▸ Data shown
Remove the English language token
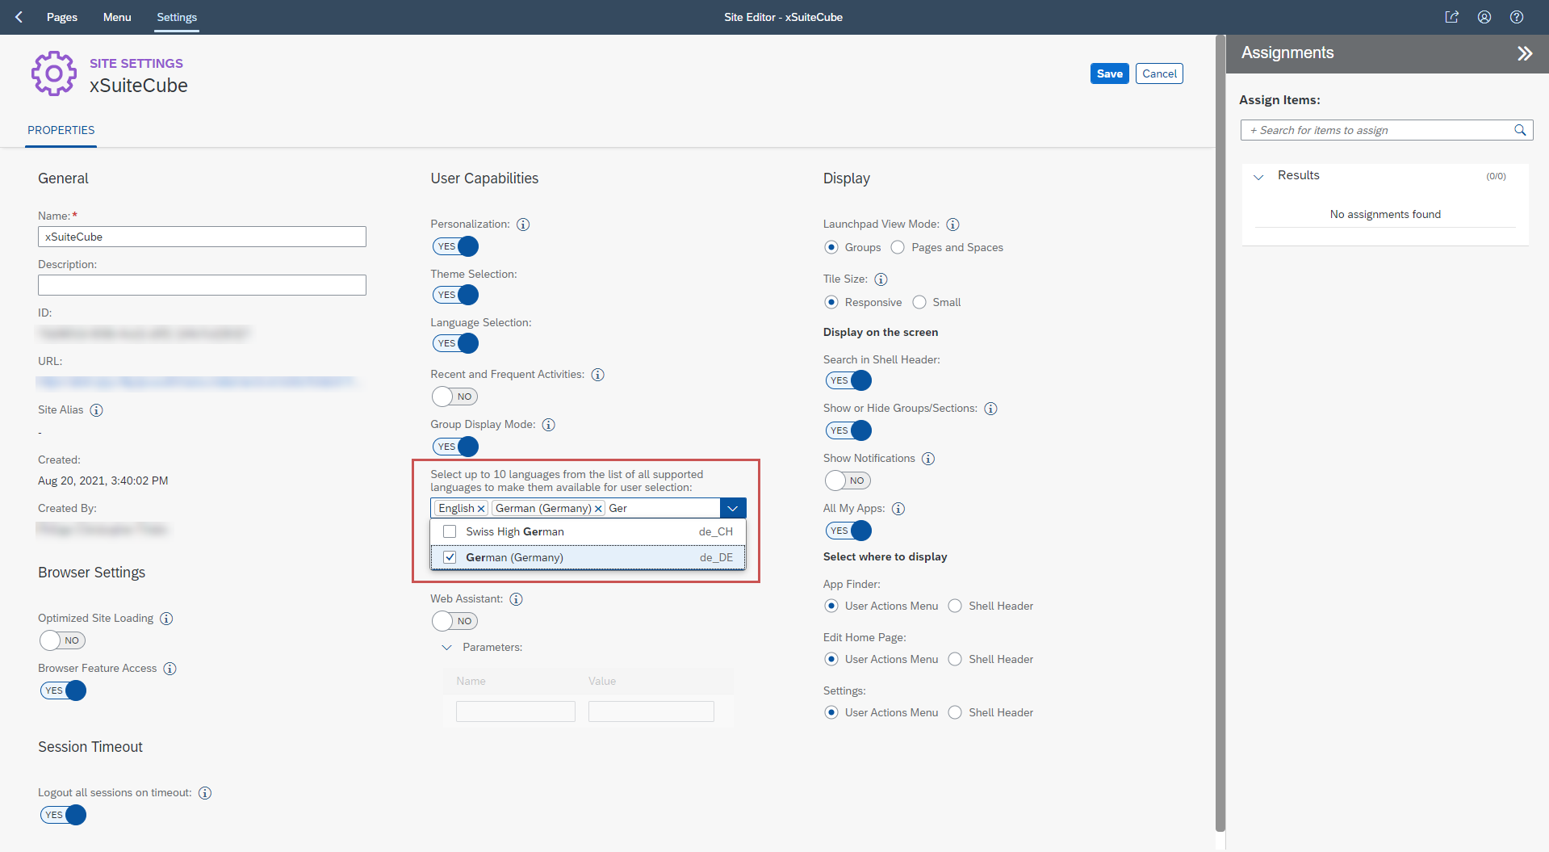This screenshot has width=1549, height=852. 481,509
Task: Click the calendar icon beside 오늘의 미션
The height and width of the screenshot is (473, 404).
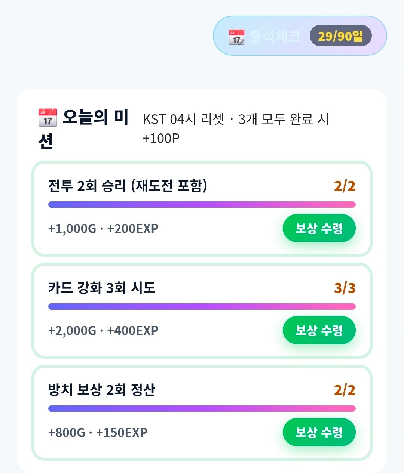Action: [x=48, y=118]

---

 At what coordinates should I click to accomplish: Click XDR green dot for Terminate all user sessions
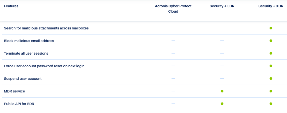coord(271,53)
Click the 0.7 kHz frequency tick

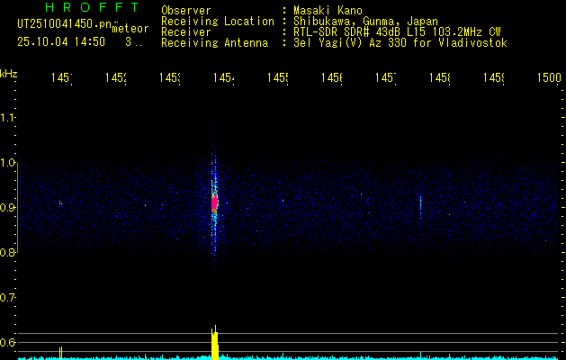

▸ Task
Quote word for word only the lines above from the one containing "At what coordinates" through the one containing "Click the 0.7 kHz frequency tick". Pictures stay out of your copy.

▸ Response to this task
 At what coordinates should I click to accomplish: Click XDR green dot for Terminate all user sessions
coord(271,53)
Click the 0.7 kHz frequency tick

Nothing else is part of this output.